P. chathamica Petrie, T.N.Z.I. 34: 394 (1902)

P. anceps var. chathamica (Petrie) Zotov, T.R.S.N.Z. 73: 236 (1943); 

Holotype: WELT 66386a! L. Cockayne 6575 & F. A. D. Cox growing on sphagnum or very boggy ground, S. end of Chatham Island (No 1473 to Hackel).

Dense, drooping perennial swards from long, narrow rhizomes, or stiff tufts to 90 cm, with light green leaves ≈ culms; branching extravaginal near plant base, intravaginal above; leaf-blades persistent. Leaf-sheath light green to light brown or straw-coloured, coriaceous, ribbed, smooth to finely scabrid, keeled. Ligule (0.2)-0.5-1 mm, a truncate stiff ciliate rim, abaxially with matted stiff minute hairs. Leaf-blade 5-30 cm × 2.5-4.5 mm, folded to flat, or inrolled and c. 1 mm diam., coriaceous, abaxially smooth, adaxially ribbed, covered with short prickle-teeth and sometimes short stiff hairs; margins ± thickened, smooth to sparsely scabrid, midrib scabrid near straight-sided, pungent tip. Culm 10-80 cm, internodes smooth, densely scabrid below panicle. Panicle 5.5-12 cm, lax or contracted; branches spreading or erect, sparsely to densely scabrid. Spikelets 6.5-14.5 mm, (2)-3-5-flowered, greyish green to light greenish brown. Glumes subequal, 3-nerved, elliptic-lanceolate, acute to acuminate, often with minute fine hairs near tip, occasionally scabrid throughout, midnerve ciliate-scabrid especially on upper ½; lower 4.5-7.5 mm, upper 4.5-8 mm; margins ciliate. Lemma 4.5-9 mm, 5-nerved, elliptic- to oblong-lanceolate, subobtuse to subacute, scabrid above or occasionally throughout, midnerve with long fine hairs to ½ length, lateral nerves hairy near base; margins minutely ciliate. Palea 3.5-7.5 mm, keels rather stiffly ciliate-scabrid, interkeel with sparse minute hairs. Callus with loose web of long fine crinkled hairs. Rachilla 0.5-1 mm, glabrous to sparsely minutely pubescent; prolongation twice as long. Lodicules 0.5-2 mm, occasionally hair-tipped. Anthers 2-3.5 mm. Caryopsis 2 × 0.5 mm. 2 n = 112.

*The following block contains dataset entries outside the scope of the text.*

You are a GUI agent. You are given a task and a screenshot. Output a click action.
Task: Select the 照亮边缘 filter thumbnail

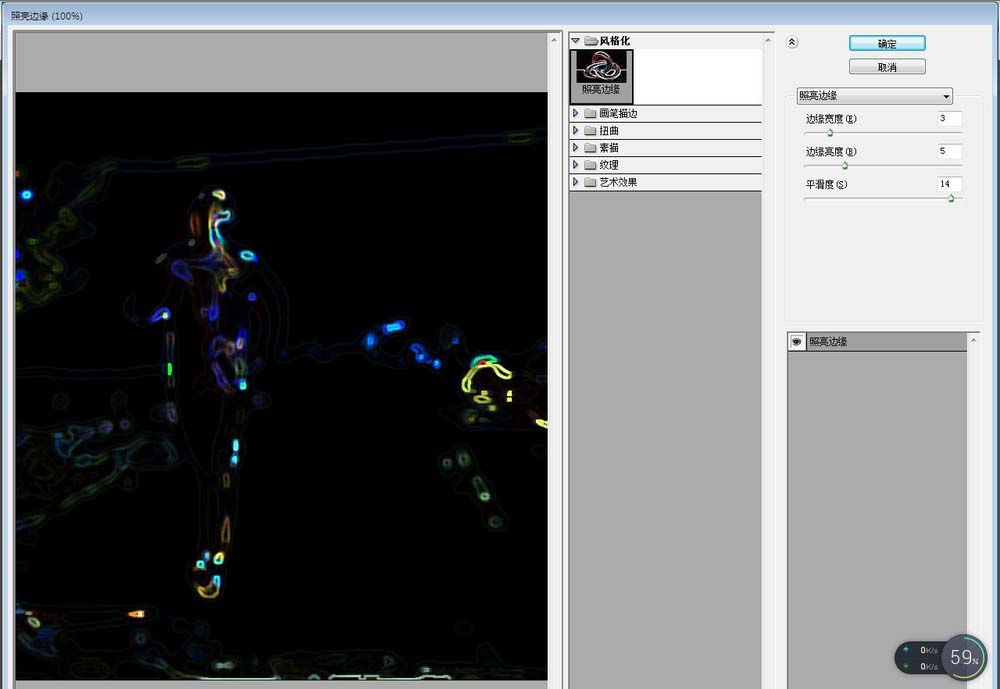point(601,77)
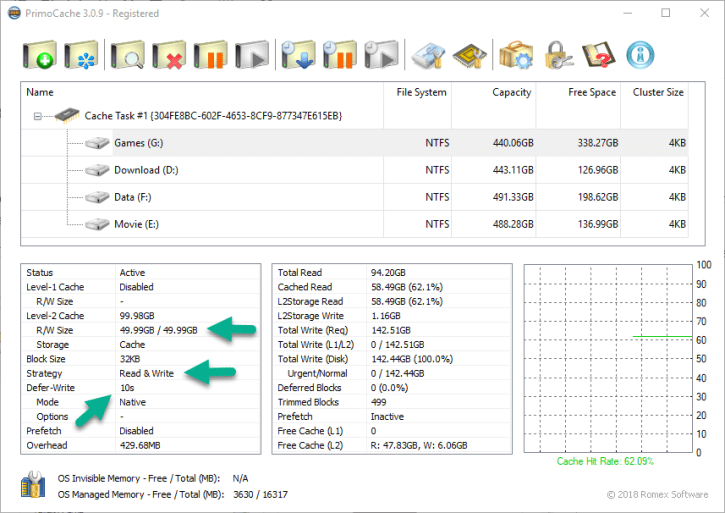Collapse the Cache Task #1 tree node
This screenshot has height=513, width=725.
click(38, 116)
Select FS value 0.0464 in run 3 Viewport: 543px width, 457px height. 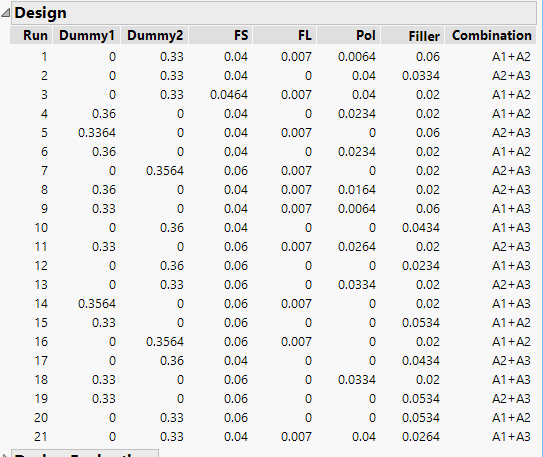[229, 95]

Ch. Rocky sites on coast and inland, sand dunes, and open sites in peat.

Endemic.

Although plants of P. chathamica vary considerably in habit, it is impossible to subdivide the species. Plants growing on the sandy foreshore at Kaingaroa (e.g., CHR 95402, CHR 96577) are distinct in having the following features in combination: a very contracted panicle with densely scabrid branches and glumes, long spikelets, and short ligules. However, there is no clear-cut separation between plants from sandy ground and others from cliffs or peat.